The office of Judge Admiral was not given to me for my understanding of the business better than others, nor for the profitableness thereof, for I left the schools too young to be a great proficient in that or other laws, and have been more used to the pike than the book. 

The English Civil Wars ended in 1651 so Henry Morgan, who would have been about 16 at the time, was unlikely to have participated in a direct way. It is not totally out of the question that he did, however. His uncle, Sir Thomas, is said to have enlisted in Sir Horace Vere’s expeditionary force at the age of 16. Sir Henry Percy, son of the 1st Earl of Northumberland, led his first siege at Berwick in 1378 at the age of 14. Christopher Monck, who would become a great friend of Henry Morgan, entered politics at the age of 13, having been elected Member of Parliament for Devon in 1667. So Henry might very well have enlisted at an early age.

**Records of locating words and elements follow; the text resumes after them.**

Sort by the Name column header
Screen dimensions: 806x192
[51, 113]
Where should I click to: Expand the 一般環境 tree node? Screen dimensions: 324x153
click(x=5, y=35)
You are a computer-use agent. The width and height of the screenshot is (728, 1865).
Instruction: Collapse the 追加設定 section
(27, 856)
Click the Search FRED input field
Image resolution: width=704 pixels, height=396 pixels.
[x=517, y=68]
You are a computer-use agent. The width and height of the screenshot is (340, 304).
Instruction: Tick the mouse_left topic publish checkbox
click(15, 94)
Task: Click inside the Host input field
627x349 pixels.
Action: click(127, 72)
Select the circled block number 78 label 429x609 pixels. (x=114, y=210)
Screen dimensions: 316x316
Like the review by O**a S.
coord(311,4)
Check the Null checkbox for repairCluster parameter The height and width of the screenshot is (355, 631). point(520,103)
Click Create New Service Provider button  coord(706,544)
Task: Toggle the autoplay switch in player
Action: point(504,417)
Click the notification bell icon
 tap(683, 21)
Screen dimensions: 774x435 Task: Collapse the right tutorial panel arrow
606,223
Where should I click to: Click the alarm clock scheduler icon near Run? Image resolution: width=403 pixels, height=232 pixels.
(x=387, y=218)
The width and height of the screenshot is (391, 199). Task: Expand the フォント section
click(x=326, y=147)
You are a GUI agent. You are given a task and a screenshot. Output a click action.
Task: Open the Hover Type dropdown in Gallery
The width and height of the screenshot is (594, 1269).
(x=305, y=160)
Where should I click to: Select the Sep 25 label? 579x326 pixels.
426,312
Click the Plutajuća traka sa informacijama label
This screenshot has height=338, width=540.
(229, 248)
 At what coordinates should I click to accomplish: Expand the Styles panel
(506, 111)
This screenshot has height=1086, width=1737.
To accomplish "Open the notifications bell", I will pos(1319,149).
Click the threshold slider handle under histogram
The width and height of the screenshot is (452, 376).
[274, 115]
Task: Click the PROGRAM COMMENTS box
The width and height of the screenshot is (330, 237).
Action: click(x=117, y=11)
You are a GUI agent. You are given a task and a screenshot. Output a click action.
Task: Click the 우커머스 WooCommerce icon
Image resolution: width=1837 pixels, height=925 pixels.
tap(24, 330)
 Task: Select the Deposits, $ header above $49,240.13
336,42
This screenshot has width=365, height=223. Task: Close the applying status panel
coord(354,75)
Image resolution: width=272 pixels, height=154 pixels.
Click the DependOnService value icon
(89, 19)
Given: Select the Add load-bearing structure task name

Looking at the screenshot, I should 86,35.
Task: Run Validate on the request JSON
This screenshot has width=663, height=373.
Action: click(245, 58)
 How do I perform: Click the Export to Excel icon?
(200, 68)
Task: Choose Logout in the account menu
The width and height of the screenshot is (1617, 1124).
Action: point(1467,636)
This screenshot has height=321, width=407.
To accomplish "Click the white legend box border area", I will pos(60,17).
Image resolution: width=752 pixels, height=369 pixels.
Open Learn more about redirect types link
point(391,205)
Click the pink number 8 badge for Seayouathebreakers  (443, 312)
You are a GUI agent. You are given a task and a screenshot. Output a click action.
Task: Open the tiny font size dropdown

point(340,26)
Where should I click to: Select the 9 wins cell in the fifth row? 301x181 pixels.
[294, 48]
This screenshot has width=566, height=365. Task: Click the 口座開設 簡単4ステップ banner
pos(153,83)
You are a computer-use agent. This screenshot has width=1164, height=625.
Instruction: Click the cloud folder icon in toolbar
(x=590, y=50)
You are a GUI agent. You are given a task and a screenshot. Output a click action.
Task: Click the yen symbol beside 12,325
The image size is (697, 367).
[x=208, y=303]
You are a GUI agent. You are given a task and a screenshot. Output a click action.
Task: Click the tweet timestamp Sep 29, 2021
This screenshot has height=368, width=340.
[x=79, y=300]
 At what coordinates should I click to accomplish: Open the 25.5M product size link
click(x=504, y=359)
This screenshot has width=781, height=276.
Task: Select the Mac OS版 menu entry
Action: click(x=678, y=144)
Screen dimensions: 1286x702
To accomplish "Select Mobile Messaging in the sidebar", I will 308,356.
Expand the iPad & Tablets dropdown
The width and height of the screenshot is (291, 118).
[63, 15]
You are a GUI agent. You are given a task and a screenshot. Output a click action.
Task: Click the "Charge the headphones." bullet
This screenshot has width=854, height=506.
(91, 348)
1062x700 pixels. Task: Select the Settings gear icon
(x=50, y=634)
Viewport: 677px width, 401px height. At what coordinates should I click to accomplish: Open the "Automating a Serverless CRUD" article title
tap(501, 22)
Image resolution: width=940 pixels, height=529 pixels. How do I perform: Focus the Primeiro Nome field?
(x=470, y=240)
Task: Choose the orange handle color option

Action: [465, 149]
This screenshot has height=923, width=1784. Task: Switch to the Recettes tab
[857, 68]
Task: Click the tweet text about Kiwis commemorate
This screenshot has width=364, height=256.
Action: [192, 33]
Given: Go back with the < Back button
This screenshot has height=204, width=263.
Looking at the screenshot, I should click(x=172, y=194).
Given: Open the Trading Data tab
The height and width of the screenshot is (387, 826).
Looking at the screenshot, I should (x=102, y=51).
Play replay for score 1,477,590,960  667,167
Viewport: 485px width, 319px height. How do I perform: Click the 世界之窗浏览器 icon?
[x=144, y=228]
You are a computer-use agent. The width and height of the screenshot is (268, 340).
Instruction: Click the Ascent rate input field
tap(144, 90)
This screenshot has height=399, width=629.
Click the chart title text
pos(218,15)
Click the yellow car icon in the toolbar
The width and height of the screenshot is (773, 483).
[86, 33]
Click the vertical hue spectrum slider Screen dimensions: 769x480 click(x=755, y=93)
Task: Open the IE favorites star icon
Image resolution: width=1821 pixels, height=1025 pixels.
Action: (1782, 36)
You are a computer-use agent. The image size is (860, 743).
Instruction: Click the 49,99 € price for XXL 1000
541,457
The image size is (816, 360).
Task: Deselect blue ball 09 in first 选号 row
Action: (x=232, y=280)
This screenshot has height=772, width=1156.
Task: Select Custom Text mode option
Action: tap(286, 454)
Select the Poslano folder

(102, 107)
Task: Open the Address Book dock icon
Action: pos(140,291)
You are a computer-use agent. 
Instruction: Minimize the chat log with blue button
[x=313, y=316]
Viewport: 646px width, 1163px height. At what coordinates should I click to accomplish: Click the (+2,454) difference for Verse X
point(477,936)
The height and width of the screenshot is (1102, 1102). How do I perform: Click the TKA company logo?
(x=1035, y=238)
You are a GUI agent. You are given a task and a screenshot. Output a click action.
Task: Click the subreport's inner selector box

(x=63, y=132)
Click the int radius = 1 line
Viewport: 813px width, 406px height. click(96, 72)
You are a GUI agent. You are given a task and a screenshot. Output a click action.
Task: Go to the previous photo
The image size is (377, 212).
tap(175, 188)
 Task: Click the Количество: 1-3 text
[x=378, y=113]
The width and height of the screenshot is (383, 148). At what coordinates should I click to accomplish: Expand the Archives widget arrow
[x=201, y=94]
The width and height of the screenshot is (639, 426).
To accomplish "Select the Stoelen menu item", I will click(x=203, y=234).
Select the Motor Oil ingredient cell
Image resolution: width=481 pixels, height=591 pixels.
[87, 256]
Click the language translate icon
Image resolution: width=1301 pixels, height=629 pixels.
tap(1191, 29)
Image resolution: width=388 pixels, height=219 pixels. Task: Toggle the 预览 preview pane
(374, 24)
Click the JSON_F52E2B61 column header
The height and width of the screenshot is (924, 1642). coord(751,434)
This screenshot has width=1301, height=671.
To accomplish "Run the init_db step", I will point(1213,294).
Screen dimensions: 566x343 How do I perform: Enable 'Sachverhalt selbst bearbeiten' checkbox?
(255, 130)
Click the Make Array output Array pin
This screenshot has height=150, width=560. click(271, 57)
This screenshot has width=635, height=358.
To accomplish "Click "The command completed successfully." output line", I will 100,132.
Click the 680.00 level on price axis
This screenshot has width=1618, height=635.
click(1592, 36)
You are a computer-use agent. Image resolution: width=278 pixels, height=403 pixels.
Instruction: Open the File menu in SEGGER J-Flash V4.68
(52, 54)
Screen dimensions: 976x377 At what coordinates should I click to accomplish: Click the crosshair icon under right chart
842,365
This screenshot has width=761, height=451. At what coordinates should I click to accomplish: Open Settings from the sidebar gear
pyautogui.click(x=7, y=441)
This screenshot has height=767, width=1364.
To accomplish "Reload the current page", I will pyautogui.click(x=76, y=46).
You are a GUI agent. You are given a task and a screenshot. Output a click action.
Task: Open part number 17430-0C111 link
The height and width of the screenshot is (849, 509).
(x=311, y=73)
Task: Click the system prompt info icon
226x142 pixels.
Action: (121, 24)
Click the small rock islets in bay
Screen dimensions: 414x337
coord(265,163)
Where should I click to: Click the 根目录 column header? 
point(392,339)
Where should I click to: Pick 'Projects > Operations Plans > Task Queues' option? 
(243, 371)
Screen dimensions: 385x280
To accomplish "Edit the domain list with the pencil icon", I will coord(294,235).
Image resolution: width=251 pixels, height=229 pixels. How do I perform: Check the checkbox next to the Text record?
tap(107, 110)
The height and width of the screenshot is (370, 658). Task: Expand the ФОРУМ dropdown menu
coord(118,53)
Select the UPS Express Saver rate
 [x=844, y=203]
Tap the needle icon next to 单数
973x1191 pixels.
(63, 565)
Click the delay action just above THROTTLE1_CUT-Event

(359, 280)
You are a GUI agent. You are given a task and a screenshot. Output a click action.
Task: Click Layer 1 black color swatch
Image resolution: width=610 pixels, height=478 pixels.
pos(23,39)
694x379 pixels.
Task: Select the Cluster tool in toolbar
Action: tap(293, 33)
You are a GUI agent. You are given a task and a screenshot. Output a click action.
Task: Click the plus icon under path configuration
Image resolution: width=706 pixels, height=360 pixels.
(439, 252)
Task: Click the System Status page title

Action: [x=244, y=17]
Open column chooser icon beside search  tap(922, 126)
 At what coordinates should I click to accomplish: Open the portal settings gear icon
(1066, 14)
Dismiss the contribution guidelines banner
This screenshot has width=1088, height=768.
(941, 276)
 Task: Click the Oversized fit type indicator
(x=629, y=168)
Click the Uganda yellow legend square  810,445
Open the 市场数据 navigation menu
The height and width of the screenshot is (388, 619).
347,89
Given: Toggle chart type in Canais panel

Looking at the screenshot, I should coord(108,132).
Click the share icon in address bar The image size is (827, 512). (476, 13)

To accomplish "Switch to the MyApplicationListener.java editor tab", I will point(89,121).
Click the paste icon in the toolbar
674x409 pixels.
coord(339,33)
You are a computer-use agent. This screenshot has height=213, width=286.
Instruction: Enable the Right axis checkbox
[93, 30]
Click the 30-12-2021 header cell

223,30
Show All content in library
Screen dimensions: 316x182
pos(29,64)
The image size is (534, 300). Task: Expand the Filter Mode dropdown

Whether or not he had previous military experience, the military tradition of his family does seem to have influenced young Henry, for it was an army rather than navy career he chose when he joined General Venables’ expeditionary force.  Had Henry preferred the navy, I think we can assume his Major-General uncle—who was a favourite of the Duke of Albemarle, who was himself a favourite of Cromwell—could easily have obtained a berth for him on one of Admiral Penn’s ships in the naval contingent of the same expedition.

I find it odd that Henry Morgan has been so closely associated with maritime adventure, for he became far more a soldier than ever he was a sailor. As has been noted by others, there do not exist descriptions of him being involved in blue-water actions. The Battle of the Bar of Maracaibo for which he is so famous was forced on him and is alone as a naval action in which broadsides and boarding were involved. Besides, as noted by Adolphe Roberts, had engagements at sea “meant anything to his vanity, he would have boasted about” them “and scribes like Esquemeling would have made some reference to them.” As we will see later, Morgan’s theatre of action was land, and it was on land that he would distinguish himself, using ships for transportation and as artillery platforms in support of assaults he led against the Spanish.